Khodayari et al. analyzed 1.2 billion URLs across 24.8 million hosts, identifying 15,300 validated injection instances on 11,700 pages — the most comprehensive measurement to date of IPI as a deployed threat rather than a theoretical attack.

  • Scale and recurrence: A small number of recurring injection templates account for most cases, suggesting automated or semi-automated deployment rather than hand-crafted attacks.
  • Machine-targeted: Roughly 70% of injections live in non-rendered HTML — headers, comments, metadata — invisible to human visitors but fully consumed by web-browsing AI agents.
  • Stealth via rendering: Many visible cases use CSS hiding, zero-width characters, or off-screen positioning to evade casual detection while remaining legible to models.
  • Objectives span four categories: disruptive prompts (denial-of-service behavior), reputation manipulation (SEO-style injection for AI summaries), content-protection directives (anti-crawler instructions), and AI-bot detection.
  • Targets include crawlers, search pipelines, customer-support agents, and hiring workflows — any system that ingests web content and acts on it.

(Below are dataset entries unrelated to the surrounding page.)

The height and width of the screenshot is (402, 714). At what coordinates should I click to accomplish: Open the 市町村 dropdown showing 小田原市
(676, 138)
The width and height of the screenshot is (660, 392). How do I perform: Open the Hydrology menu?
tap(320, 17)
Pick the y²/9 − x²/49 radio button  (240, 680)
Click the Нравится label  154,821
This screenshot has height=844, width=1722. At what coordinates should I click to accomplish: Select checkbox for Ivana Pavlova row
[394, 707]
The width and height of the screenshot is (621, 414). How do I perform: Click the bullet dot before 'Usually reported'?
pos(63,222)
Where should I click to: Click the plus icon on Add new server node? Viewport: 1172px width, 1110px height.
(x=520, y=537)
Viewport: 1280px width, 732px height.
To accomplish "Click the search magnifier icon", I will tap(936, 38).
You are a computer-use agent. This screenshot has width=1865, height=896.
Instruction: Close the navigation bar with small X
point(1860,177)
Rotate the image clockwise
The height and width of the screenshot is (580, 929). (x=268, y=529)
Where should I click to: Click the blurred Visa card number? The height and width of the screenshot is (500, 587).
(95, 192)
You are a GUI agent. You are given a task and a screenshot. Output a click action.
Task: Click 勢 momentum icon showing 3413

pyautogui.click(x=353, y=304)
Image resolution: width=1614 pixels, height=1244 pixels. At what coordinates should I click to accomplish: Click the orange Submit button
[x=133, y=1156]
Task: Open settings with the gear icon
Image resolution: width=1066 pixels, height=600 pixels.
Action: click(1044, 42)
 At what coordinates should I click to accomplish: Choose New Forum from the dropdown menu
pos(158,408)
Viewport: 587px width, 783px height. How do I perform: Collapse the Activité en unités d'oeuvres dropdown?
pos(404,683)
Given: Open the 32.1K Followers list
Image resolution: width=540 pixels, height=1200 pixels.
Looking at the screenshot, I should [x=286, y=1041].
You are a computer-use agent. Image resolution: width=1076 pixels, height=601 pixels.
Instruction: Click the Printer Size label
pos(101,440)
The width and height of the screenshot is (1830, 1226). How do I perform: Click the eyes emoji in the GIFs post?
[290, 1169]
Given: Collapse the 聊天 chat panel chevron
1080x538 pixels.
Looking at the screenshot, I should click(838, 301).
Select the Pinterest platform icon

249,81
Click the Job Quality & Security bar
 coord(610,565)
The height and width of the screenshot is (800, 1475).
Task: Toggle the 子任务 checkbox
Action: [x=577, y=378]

  • Model compliance varies: Controlled experiments across 13 models and 5,200 test cases showed compliance rates up to 8% for smaller models on plain-text inputs, dropping significantly when structured HTML representations preserved structural cues.
  • Structured inputs as partial defense: The study found that representing webpages with explicit structure (preserving DOM hierarchy) reduced injection compliance, suggesting that input representation design matters as much as prompt engineering.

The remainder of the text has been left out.